Semana quente para o governo Bolsonaro

Atualizado: Fev 17

Por CARLOS MAGNO


A semana não começou muito bem para o governo Bolsonaro. Segundo pesquisa divulgada nesta segunda-feira pelo Instituto MDA, em parceria com a Confederação Nacional do Transporte (CNT), o governo foi avaliado como ruim ou péssimo por 39,5% dos brasileiros. Em fevereiro esse índice era de 19%. Em seis meses, houve uma elevação um pouco mais de 20 pontos percentuais. A desaprovação pessoal do presidente Jair Bolsonaro saltou para 53,7% em agosto. Em fevereiro era 28,2%. Ainda na mesma pesquisa, 72,7% reprovam indicação de Eduardo Bolsonaro à embaixada.

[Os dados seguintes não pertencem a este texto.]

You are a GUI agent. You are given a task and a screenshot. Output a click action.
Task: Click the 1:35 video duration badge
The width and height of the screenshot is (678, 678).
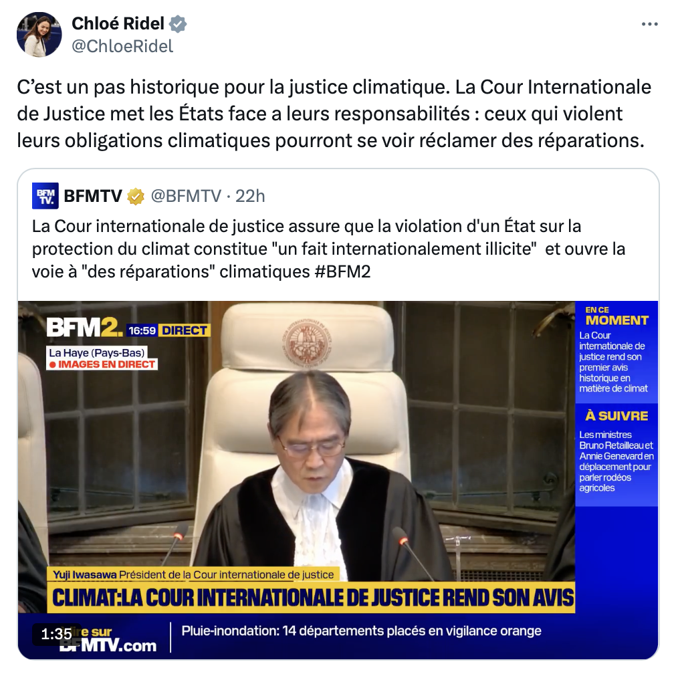tap(56, 635)
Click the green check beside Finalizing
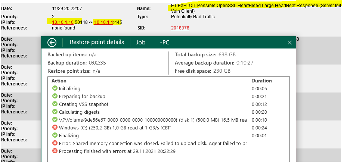The height and width of the screenshot is (163, 344). [x=55, y=135]
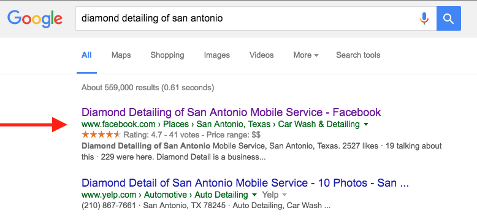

Outra notícia que fez a semana começar ruim para o governo foi a alta do dólar, que chegou a abrir em queda nesta segunda, mas saltou para R$ 4,159 no fim da tarde, maior patamar desde 14 de setembro de 2018, antes das eleições presidenciais.


E na semana em que o IBGE divulga o resultado oficial do Produto Interno Bruto (PIB) do 2º trimestre, economistas consultados pelo Banco Central voltaram a rebaixar a previsão de crescimento da economia brasileira para este ano. O PIB, de acordo com a projeção, deve terminar o ano em 0,80%. Na semana passada, a projeção estava em 0,83%. Os dados foram divulgados nesta segunda-feira, 26, no Boletim Focus.


Pelo menos, depois de tanta pressão externa e interna, o governo Bolsonaro resolveu reconhecer a gravidade das queimadas na Amazônia e finalmente agiu. O ministro da Justiça, Sergio Moro, deve publicar hoje uma portaria autorizando o uso da Força Nacional de Segurança, com 1.200 homens, para ajudar a combater o fogo. Além deles, cerca de 400 dos 44.000 militares já lotados na Amazônia iniciaram ontem ações de combate a incêndio, atenção à população e repressão a crimes ambientais. Vamos acompanhar os próximos capítulos desta semana que promete ser muito quente.